Fig. 6(b) depicts the simulation results of delay cells, in which no timing offset was assumed. Since each delay cell was designed to provide the delay of 18 ns (${\tau}$$_{\mathrm{1)}}$ and 12 ns (${\tau}$$_{2}$), respectively, the timing resolution of the proposed 2D Vernier TDC becomes 6 ns (= ${\tau}$$_{1}$${-}$${\tau}$$_{2}$) only.

Fig. 6(c) shows the simulation results of a conventional 2D Vernier TDC with the time difference (${\Delta}$T) of 70 ns, where the erroneous bits occur. On the contrary, Fig. 6(d) compares those of the proposed 2D Vernier TDC, demonstrating the effective correction of the error-bits and allowing the maximum time difference (${\Delta}$T) of 90 ns that corresponds to the maximum detection range of 27 meters. It generates the 15-bit output data of 000011111111111, which is finally converted to a 4-bit binary data 1011 via a Thermometer-to-Binary (T2B) encoder.

Hence, as long as the design space of the delay cells is large enough, the proposed 2D Vernier TDC is expected to detect the reflected pulses within the long range of few hundred meters.

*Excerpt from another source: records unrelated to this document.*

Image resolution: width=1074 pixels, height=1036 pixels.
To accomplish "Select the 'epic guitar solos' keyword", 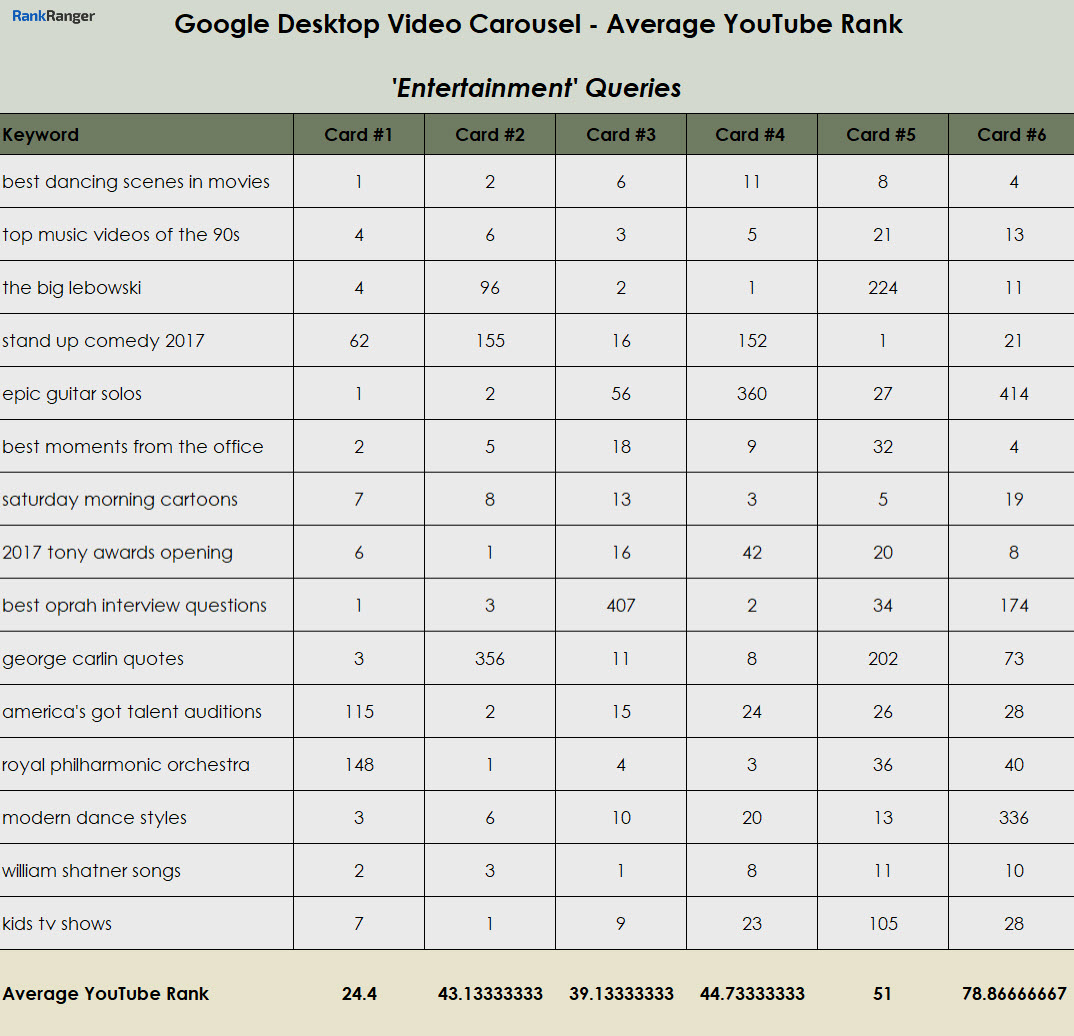I will (x=72, y=394).
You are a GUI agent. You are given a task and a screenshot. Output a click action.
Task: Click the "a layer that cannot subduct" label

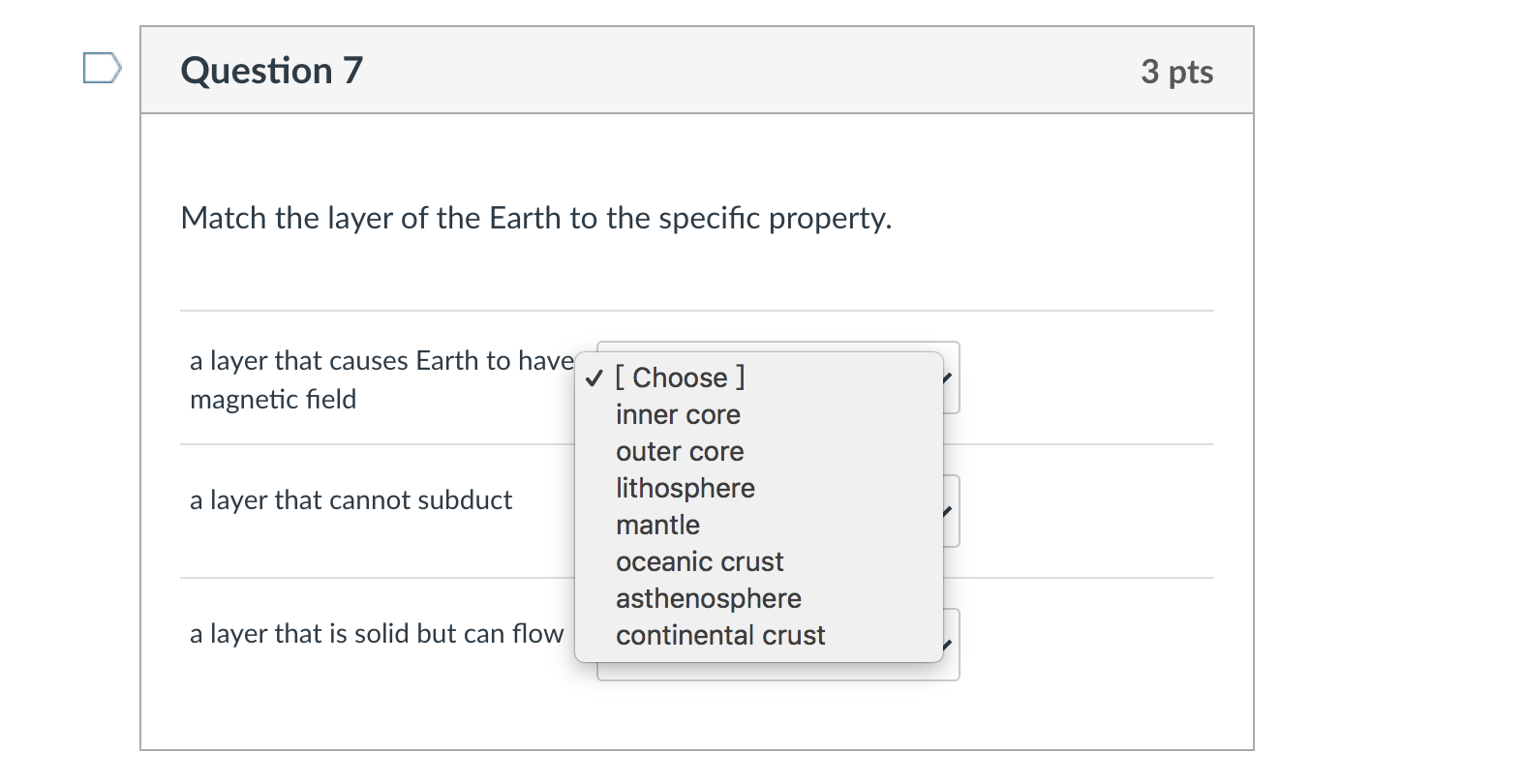(351, 499)

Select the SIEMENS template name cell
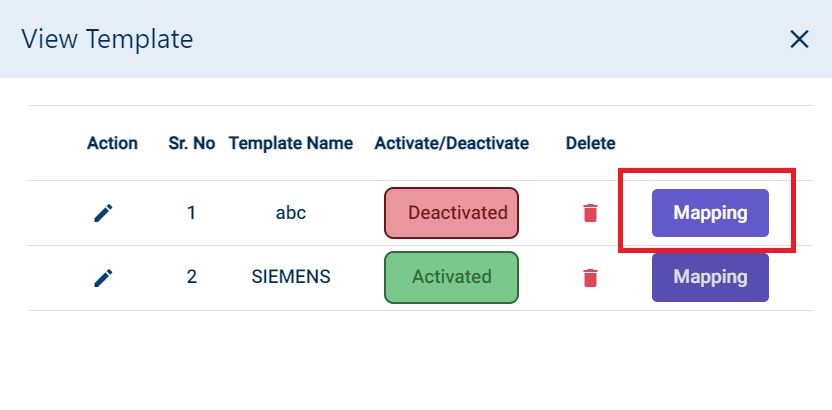(291, 277)
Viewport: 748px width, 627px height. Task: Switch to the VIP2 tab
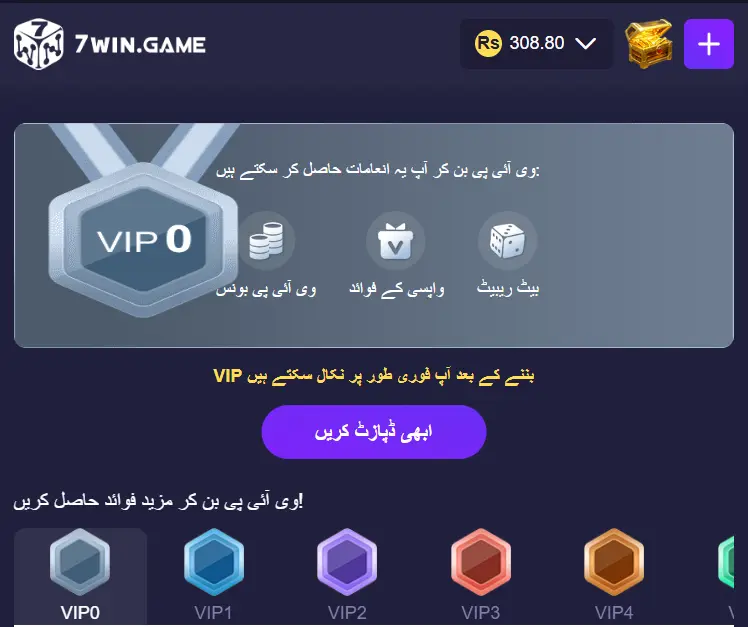tap(347, 576)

Fig. 7. Layout of the proposed 2-D Vernier TDC.

Fig. 7 depicts the layout of the proposed 2D Vernier TDC, where the chip core occupies the area of 0.6 x 0.25 mm$^{2}$. DC simulations reveal the dynamic power dissipation of 0.15 mW from a single 1.2-V supply.

PVT corner simulations were conducted to verify the performance variations, yet revealing that the proposed 2D Vernier TDC provides correct operations with less than ${\pm}$8.3-% variation of each rising edge even at the worst-case corners.

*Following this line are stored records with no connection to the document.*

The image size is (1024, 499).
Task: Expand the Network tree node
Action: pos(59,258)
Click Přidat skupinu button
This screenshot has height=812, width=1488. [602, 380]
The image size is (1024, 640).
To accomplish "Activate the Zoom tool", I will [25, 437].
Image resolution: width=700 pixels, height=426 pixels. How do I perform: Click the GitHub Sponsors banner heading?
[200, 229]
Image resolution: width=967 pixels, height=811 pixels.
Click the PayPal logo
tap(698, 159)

Table I summarizes and compares the performance of the proposed 2D Vernier TDC with the previously reported state-of-the-arts. It is clearly seen that the proposed TDC can detect the longest range of 27 meters with the timing resolution of 6 ns from a 15-bit comparator, and consume the lowest power of 0.15 mW.

IV. CONCLUSIONS

This paper presents a modified 2-D Vernier TDC utilizing a novel resettable T-latch for LiDAR applications, where narrow input pulses can be converted to a high-latched outputs. Hence, the proposed 2D Vernier TDC is suitable for the detection of the reflected pulses from targets in the long range of few hundred meters.